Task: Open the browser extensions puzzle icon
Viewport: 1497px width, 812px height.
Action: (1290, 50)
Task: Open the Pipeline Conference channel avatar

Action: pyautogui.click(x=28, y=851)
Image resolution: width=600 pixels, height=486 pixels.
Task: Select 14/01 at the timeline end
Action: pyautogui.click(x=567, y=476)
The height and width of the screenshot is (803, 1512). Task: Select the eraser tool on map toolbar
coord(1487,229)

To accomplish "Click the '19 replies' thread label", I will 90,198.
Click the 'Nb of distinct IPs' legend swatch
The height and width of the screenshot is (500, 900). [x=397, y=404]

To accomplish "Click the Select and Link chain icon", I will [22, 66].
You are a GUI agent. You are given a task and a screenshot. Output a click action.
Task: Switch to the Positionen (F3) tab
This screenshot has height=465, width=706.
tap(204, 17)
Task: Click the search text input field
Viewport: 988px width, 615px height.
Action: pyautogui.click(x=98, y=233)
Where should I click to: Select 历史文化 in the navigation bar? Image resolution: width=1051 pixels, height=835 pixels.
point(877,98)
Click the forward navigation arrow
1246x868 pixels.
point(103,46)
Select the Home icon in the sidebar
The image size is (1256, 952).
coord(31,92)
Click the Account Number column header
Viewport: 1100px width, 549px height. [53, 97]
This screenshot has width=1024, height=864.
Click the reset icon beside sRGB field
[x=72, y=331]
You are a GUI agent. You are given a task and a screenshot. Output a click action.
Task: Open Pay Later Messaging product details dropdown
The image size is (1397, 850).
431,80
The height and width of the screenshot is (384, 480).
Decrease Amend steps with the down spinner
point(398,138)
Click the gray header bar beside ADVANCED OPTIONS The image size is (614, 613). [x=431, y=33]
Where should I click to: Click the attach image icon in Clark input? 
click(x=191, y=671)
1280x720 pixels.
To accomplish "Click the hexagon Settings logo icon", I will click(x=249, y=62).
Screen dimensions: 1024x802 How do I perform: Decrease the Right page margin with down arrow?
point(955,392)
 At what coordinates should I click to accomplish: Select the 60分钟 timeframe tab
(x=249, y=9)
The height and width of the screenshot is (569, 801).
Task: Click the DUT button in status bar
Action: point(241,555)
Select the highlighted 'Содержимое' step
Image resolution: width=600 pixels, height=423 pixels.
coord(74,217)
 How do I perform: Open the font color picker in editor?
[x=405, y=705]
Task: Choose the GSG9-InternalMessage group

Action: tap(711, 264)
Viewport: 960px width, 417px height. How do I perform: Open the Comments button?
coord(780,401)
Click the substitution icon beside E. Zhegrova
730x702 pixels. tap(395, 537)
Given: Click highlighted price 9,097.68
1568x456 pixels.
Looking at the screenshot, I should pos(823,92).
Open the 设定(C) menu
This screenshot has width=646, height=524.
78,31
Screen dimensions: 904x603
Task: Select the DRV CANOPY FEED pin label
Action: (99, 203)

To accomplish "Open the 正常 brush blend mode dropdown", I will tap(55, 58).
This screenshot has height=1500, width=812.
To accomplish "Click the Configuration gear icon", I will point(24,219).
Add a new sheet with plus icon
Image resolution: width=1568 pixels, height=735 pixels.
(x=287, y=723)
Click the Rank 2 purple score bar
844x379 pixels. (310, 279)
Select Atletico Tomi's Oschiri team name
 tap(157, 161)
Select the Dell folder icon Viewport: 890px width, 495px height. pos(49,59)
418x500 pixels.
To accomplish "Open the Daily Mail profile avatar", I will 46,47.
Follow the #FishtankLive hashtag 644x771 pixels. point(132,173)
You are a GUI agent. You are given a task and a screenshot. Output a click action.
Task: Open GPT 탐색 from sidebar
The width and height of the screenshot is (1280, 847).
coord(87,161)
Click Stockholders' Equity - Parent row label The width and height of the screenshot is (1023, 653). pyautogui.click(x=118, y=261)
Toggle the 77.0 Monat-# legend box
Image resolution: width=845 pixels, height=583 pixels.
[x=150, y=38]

──────────

TASK TO COMPLETE
Counting only lines that hold the word "dropdown", state how many the material contains, and add nothing.

WRITTEN RESPONSE
2